Stale Game Lands cover over 33 square miles of the county. In addition. thousands or acres have been opened to hunting by private landowners through cooperative agreements with the State Game Commission. Bear, deer, raccoons, foxes, squirrels, musk­rat, mink and beaver abound and in season attract thousands of hunters. Birds of the area include turkeys, grouse, quail, pheasants, doves and woodcock. For ducks and geese, the Shohola Falls Dam and Waterfowl Area has become a haven and is a major stop-over point in the Atlantic flyway. Heron, coots, rails and snipe also frequent this region.

Lake Wallenpaupack, stretching out for more than 14 miles, has a 53-mile shore line. Built in 1925 to provide hydroelectric power, the lake lies in both Pike and Wayne counties, covering the stream which for many years served as the boundary between the two. Around the lake has grown one of the most popular recreational areas in the Northeast.

The Delaware River follows the eastern boundary of the county for 63 miles and separates Pike from Sullivan and Orange counties in New York and Sussex County in New Jersey. From colonial times when it helped open the nation’s interior to pioneers and trappers, through the nineteenth century when it was used for rafting and its valley hosted the Erie Railroad and the Delaware and Hudson Canal, to the present when thousands of white water canoeists ride the rapids each year, and fishermen take shad, bass, trout and walleyes from its waters, the Delaware has ranked as one of the great rivers of our country. The Wild and Scenic Rivers Act and the Tock’s Island National Recreation Area, which will include seventy-two thousand acres of national park land, will help protect the river’s natural beauty for the future.

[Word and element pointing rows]
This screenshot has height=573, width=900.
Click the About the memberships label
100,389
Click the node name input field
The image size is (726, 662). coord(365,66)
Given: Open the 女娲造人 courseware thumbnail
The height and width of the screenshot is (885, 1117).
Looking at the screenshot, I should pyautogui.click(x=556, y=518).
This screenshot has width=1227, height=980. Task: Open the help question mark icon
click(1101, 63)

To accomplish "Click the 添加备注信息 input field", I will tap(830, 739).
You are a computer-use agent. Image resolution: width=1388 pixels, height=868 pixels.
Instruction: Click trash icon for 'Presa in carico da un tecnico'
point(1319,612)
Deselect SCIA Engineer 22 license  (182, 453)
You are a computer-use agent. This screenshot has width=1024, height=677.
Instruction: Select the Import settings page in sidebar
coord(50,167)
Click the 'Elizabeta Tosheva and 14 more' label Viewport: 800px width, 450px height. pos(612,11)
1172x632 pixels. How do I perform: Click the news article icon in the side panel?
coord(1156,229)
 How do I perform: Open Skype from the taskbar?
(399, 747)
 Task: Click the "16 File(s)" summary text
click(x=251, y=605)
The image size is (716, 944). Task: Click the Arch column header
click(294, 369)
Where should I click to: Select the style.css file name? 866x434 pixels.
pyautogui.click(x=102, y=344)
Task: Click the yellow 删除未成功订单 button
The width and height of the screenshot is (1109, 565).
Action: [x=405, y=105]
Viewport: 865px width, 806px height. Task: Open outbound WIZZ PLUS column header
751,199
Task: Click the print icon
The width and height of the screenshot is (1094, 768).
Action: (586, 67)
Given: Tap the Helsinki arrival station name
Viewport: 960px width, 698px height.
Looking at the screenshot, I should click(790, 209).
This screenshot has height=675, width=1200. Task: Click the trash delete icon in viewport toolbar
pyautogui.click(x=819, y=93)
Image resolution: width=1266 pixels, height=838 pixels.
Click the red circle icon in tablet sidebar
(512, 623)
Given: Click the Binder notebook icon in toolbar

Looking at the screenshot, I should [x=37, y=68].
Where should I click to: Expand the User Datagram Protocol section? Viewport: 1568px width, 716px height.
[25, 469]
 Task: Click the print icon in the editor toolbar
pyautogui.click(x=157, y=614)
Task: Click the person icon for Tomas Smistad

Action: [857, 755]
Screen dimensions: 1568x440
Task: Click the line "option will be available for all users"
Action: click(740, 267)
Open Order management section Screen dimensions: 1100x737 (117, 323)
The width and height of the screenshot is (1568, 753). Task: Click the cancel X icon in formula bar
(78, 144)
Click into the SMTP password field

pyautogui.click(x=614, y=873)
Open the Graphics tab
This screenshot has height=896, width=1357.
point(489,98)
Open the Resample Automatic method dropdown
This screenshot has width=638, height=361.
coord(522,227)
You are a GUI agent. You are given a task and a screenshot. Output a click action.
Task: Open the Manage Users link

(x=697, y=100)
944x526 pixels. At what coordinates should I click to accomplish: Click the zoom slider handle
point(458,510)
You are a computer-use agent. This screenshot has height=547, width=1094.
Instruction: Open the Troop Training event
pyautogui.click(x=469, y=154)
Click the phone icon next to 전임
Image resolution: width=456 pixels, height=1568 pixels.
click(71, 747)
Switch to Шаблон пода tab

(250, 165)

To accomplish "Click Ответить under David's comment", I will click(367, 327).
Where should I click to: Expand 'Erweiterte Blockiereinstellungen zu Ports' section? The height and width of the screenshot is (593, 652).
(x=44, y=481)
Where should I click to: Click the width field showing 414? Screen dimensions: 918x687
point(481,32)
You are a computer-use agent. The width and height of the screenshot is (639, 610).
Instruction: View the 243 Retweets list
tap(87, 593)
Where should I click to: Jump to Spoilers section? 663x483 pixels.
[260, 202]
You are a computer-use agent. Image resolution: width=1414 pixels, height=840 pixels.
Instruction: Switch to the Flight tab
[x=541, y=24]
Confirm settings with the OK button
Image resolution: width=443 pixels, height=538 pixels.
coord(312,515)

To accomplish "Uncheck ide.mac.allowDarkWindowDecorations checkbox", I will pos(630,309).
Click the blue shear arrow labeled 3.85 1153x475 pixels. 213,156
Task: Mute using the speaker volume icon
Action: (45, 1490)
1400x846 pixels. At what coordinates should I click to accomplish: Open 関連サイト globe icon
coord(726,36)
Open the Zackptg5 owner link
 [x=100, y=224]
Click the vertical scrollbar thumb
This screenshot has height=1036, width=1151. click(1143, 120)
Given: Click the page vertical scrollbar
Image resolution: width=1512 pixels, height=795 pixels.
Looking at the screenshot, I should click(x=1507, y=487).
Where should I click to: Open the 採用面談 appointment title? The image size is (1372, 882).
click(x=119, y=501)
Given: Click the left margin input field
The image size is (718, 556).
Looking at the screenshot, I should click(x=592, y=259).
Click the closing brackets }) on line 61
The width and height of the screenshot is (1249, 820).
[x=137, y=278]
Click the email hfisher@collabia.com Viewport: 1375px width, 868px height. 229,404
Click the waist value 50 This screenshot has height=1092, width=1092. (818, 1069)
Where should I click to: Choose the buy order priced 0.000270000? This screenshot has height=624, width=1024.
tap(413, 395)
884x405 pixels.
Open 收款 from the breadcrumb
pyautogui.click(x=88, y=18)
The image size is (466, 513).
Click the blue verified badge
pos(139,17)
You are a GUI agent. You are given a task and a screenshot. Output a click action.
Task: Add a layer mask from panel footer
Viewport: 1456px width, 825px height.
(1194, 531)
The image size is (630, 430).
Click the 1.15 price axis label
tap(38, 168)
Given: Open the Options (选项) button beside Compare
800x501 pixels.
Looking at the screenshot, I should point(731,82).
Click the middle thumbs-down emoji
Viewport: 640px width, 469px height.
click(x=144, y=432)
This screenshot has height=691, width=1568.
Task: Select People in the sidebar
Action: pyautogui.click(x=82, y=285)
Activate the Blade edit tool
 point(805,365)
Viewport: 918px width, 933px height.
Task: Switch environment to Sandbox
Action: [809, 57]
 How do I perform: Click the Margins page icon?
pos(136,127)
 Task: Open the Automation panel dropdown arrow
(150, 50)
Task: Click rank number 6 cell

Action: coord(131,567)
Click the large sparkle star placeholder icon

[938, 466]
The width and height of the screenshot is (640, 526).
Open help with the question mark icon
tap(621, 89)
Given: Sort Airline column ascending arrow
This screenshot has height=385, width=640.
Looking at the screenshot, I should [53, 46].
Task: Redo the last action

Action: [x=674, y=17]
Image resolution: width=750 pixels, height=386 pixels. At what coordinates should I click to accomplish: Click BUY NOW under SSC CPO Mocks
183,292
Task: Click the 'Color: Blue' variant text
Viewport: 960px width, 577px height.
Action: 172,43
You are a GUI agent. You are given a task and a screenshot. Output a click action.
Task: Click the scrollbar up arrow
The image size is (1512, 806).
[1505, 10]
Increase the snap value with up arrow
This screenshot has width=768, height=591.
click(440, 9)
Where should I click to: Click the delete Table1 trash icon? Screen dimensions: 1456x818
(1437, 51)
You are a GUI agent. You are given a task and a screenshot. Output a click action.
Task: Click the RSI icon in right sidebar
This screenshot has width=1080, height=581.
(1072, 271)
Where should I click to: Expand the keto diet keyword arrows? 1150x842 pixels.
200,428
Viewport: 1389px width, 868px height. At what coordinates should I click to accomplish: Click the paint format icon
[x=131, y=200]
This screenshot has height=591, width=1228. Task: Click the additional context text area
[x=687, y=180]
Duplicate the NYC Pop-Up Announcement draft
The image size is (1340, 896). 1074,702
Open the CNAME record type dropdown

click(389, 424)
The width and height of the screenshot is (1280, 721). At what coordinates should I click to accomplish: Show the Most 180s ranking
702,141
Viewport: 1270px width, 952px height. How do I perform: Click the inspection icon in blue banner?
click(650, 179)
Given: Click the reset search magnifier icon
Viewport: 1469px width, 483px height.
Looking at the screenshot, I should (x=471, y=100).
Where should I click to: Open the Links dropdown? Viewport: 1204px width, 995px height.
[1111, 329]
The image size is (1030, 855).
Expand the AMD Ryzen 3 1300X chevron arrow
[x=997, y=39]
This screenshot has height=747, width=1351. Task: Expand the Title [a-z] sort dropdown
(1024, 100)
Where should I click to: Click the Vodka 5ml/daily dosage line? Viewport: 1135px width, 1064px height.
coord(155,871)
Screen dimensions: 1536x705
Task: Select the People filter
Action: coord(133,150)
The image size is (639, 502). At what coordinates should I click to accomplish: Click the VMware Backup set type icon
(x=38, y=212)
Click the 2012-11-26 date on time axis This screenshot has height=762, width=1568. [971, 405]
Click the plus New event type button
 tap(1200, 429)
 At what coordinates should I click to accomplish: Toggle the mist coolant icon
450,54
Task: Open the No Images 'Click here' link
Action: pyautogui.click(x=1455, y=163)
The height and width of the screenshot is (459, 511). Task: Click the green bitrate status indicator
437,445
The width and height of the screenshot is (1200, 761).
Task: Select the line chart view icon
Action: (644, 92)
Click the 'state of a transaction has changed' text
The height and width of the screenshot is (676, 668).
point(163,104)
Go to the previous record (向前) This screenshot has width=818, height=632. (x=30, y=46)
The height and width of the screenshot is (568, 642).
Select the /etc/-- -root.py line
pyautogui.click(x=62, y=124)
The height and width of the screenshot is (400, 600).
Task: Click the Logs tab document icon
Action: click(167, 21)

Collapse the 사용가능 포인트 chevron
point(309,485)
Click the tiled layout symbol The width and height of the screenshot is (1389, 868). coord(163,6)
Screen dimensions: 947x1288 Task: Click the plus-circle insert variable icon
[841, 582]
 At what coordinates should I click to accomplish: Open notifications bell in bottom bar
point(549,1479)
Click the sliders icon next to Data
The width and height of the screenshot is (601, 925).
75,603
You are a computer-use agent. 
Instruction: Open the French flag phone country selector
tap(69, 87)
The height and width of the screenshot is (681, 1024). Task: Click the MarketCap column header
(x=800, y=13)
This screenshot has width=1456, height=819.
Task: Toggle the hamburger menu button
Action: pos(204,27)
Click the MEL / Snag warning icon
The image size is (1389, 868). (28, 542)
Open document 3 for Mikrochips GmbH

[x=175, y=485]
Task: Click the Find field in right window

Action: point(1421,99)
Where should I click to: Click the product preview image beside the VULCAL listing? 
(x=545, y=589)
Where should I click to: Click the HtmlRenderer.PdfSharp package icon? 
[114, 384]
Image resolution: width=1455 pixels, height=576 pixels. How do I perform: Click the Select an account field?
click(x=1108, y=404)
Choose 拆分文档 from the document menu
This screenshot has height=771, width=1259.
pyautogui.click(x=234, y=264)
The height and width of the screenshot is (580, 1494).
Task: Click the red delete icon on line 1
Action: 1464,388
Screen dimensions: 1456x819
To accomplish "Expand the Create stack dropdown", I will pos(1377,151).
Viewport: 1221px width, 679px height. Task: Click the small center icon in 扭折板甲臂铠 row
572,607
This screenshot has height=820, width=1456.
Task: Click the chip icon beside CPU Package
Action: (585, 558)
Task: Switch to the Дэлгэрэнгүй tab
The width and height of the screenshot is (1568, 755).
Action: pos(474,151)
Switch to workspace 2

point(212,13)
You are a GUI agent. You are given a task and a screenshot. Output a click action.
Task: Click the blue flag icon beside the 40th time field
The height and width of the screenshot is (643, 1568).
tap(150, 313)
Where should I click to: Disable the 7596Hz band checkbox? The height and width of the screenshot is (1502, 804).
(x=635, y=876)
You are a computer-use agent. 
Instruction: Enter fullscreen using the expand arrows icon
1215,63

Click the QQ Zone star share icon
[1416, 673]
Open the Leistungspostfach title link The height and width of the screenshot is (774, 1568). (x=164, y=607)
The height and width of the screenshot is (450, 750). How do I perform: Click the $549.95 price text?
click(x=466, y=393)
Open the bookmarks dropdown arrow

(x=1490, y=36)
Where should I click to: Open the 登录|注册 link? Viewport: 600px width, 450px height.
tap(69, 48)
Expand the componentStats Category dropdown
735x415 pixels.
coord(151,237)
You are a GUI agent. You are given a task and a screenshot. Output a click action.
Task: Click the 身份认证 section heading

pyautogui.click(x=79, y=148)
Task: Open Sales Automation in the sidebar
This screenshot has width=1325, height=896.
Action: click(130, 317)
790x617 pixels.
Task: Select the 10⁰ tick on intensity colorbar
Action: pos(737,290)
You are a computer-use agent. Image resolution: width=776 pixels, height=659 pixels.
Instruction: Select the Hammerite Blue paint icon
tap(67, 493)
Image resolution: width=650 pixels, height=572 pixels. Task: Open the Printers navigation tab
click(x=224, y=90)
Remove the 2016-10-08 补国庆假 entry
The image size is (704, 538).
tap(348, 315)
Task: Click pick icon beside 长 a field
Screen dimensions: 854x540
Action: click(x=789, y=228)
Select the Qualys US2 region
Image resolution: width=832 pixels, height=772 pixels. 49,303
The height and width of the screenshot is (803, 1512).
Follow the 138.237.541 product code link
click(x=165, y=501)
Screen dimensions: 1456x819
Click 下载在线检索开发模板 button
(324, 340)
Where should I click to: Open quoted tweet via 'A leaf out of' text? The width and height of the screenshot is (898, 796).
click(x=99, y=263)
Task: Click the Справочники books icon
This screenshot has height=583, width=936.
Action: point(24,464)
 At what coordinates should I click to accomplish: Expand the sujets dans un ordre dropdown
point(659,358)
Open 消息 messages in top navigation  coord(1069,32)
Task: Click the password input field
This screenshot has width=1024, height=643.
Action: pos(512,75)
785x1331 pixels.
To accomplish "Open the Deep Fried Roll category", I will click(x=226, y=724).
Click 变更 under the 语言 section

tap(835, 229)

Required tasks
1. In the passage about Pike County, in what year was Lake Wallenpaupack built?
2. Repeat the stretch of the Pike County passage that opens with the words containing "Stale Game Lands" and closes with "frequent this region.".
3. Go on with the Pike County passage, continuing after its last sentence.

In response
1. 1925

2.
Stale Game Lands cover over 33 square miles of the county. In addition. thousands or acres have been opened to hunting by private landowners through cooperative agreements with the State Game Commission. Bear, deer, raccoons, foxes, squirrels, musk­rat, mink and beaver abound and in season attract thousands of hunters. Birds of the area include turkeys, grouse, quail, pheasants, doves and woodcock. For ducks and geese, the Shohola Falls Dam and Waterfowl Area has become a haven and is a major stop-over point in the Atlantic flyway. Heron, coots, rails and snipe also frequent this region.

3.
Early History

According to Indian legends, the Lenni-Lenape Indians came from the west and conquered the original in­habitants of the area. Their Wolf Clan built a capital on Minisink Island in the Delaware River just south of present-day Milford and the upper Delaware became home. These “Indians of the Rocky Country” (Minisink is derived from Minsi meaning “rock”) soon had many trails crisscrossing the area. Most of these followed streams one along the Delaware shore, one along the Lackawaxen or Swift Waters, one along the Shohola or Slower Waters. The Schocopee trail ran from Milford to Pond Eddy. The Wyoming Path left Minisink, ascended Indian Point to Powwow Hill, passed the Boiling Springs, crossed Wallenpaupack Creek (before the lake existed) and went on to the Lackawanna Valley.

Dozens of sites in the county from Lackawaxen to Bushkill have been excavated, including burial grounds, villages and campsites. Hundreds of arrowheads and other cultural remains have also been discovered. Iroquois artifacts probably date from after 1617 when that stronger nation to the north subjugated the Lenape nation and were free to travel throughout Lenape lands. Afterward, Iroquois hunters passed through the area and the Lenape were decimated by small­pox epidemics in 1657, 1662 and 1667.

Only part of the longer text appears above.